22.12, Monday 14 Oct 2002

Current reading: An essay on typography (1931), Eric Gill's rant on typography and industrial England (review; at Amazon.co.uk). Long excerpts follow, but they're worth it, I promise. From the chapter "Time and Place".

"The world is not yet clothed in garments which befit it; in architecture, furniture and clothes, we are still using and wearing things which have no real relations to the spirit which move our life.

"[...]

"Now the chief and, though we betray our personal predilectation by saying so, the most monstrous characteristic of our time is that the methods of manufacture which we emply and of which we are proud are such as make it impossible for the ordinary workman to be an artist, that is to say a responsible workman, a man responsible not merely for doing which he is told but responsible also for the intellectual quality of what his deeds effect. That the ordinary workman should or could be an arist, could be a man whom we could trust with any sort of responsibility for the work he does, or proud of anything but that kind of craftmanship which means skill and attention as a machine operator (and that responsibility is purely a moral one) is an idea now widely held to be ridiculous; and the widespreadness of this opinion proves my point as well as I could wish. When I say no ordinary workman is an artist, no one will say I am lying; on the contrary, everyone will say: Of course not.

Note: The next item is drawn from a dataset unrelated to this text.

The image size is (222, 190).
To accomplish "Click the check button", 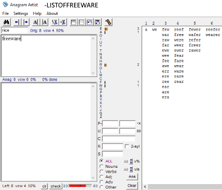I will click(x=56, y=186).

"Such is the state of affair, and its consequences should be obvious. That they are not is the cause of the muddle in which manufacture is at present to be found. For in a world in which all workmen but a few survivals from pre-industrial times, a number so small as to be now quite negligable, are as irresponsible as hammers and chisels & tools of transport, it should be obvious that certain kinds of work which were the products proper to men for whom work was the natural expression of their intellectual convictions, needs & sympathies, as it was of those who bought it, are no longer either natural or desirable. If you are going to employ men to build a wall, and if those men are to be treated simple as tools, it is imbecility to make such a design for your wall as depends upon your having masons who are artists."

Well, and, I'd say three things. Firstly, my call for cathedrals is almost a century too late, and Eric Gill was marking the passing of spirituality from art and technology in 1931. Secondly, an item created must be true to itself, one that is fit for its purpose, appropriate to its manufacture, environment, gestalt, and so forth, all of which is completely right and true. I agree. But these aren't my points. The third:

That what Gill is struggling with is the role of man in a newly industrial world. And I'm thinking...

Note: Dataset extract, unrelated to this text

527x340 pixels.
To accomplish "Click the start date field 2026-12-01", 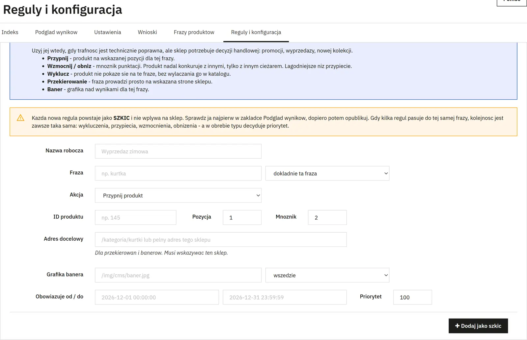I will pyautogui.click(x=157, y=297).

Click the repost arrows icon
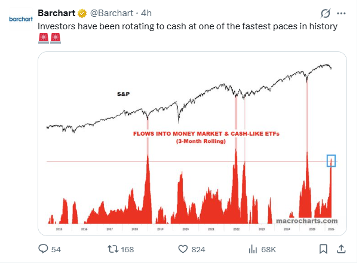(x=111, y=249)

Every person had become used to operating within the machine, coherant with industry. And this was an unstable situation -- from the Industrial Revolution onward society was comprised in the main of people absolved of responsibility and accustomed to leaving the big picture to those in charge. It was primed for single individuals to take hold of the entire system and corrupt it completely, cf Hitler and the Holocaust.

There was a social lag, an alternative way for people to work in society was in place without the corresponding checks and balances. So nobody said "hang on, you can't do that, stop it", they just assumed somebody else was looking after that.

And that's why Eichmann's excuse "We were only following orders" is and must be so ridiculed. It's the counter myth of industry that stops Metropolis ever occurring for real.